Why hadn’t I heard from this friend in a few days? Why did that friend go out without me? Why hadn’t anybody noticed my haircut?

This last thought seemed to strike a nerve somehow. Suddenly I felt myself getting teary about it.

No one has said anything. No one has even noticed ‘something’s different’. You get half your hair cut off and nobody cares. Nobody cares about you. Nobody notices you-

The intrusive thoughts were gaining steam now, and even though I didn’t believe them they just seemed to get stronger and stronger.

so much for making a big change so people will notice you’ve changed.

Somehow, that was the one that got me: the sense of futility. Why bother? No one notices anyway. I’d been doing my best to breathe through the feelings, but now it was becoming too much. I fled to the bathroom and took shelter in the farthest stall where I could put my back against the wall and cry with deep, irrational, choking sobs that bent me in half.

Why?

I wasn’t sure. I’m still not sure. A co-worker came into the bathroom with her seven year old kid- off school because of the teacher’s strike. I struggled to keep my hysterics silent: I didn’t really want an audience for this. They babbled blithely on about counting in Spanish while I silently tore myself in half three feet away.
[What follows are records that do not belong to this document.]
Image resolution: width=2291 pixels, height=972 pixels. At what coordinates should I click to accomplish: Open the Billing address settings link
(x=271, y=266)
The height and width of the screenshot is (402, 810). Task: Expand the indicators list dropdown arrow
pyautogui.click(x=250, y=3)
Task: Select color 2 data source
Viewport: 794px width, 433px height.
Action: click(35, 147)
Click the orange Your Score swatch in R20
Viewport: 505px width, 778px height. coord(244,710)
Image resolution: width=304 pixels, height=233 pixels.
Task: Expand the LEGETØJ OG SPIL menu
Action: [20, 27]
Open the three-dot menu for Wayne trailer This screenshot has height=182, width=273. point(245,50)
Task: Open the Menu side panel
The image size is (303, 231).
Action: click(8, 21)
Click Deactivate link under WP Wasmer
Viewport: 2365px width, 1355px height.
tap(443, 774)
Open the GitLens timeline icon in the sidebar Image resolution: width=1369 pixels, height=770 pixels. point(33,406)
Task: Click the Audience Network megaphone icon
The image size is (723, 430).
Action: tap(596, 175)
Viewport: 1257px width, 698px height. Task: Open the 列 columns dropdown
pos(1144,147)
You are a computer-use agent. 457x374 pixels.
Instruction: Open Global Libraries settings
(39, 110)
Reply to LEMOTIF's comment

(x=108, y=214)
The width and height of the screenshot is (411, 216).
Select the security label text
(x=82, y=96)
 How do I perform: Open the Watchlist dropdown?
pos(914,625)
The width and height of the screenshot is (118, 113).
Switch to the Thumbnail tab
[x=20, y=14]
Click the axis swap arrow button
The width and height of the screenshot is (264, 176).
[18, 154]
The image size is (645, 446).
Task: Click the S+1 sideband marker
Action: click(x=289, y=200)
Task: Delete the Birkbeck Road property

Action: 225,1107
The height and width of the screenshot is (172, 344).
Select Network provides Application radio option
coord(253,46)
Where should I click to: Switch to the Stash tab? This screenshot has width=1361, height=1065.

By the time they were gone, so too were my tears. I emerged from the stall with swollen red eyes and a red nose and washed my face in the sink until my eye makeup was gone. I wasn’t sure what came over me or why, but I was glad that it seemed to be gone even if it left me feeling wrung out and confused. I’d been feeling pretty good of late- more even keeled than I’d been in a long time and then suddenly this.

So I’m not sure what’s going on with myself at the moment. Sudden plunging mood swings aside, I don’t feel particularly despondent or frustrated. I spent the weekend around the house (not working like I thought I was going to have to do). My health seems to be good. I’ve been eating fewer sweets and drinking less alcohol and generally being pretty good about my exercise…

Just don’t know where this was coning from.